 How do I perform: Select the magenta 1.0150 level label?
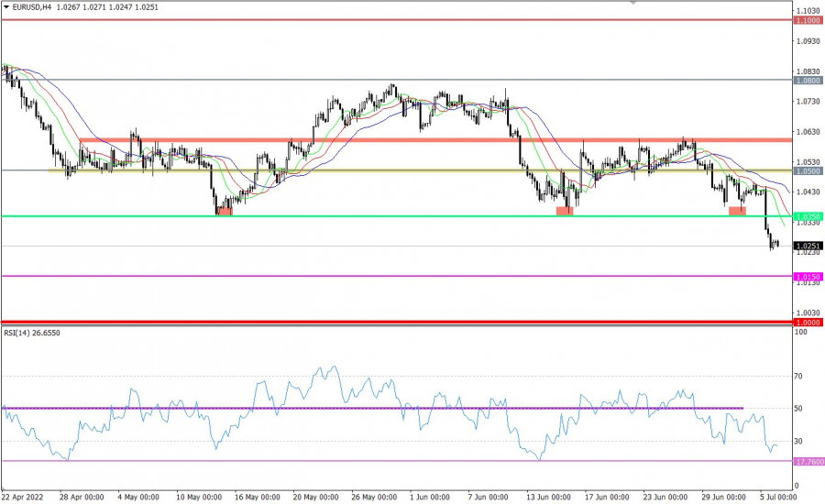click(x=807, y=276)
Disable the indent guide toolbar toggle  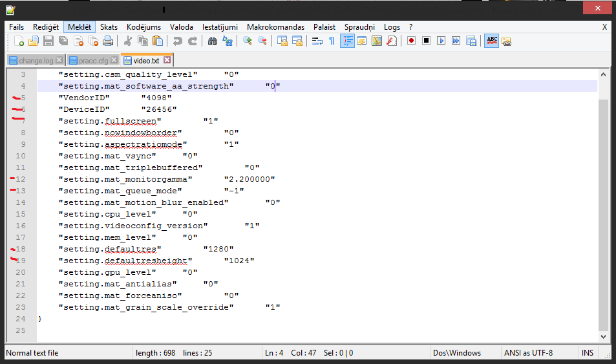click(x=347, y=41)
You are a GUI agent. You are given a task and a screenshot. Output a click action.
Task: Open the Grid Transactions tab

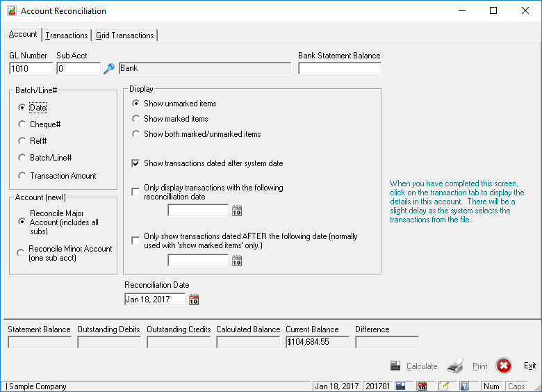coord(125,35)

○ ○ ○

Your instructions — Quote verbatim every line starting at the line that contains "You are a GUI" and ending with the last line of the records; omit all pictures.

Answer below —
You are a GUI agent. You are given a task and a screenshot. Output a click action.
Task: Open the Grid Transactions tab

coord(125,35)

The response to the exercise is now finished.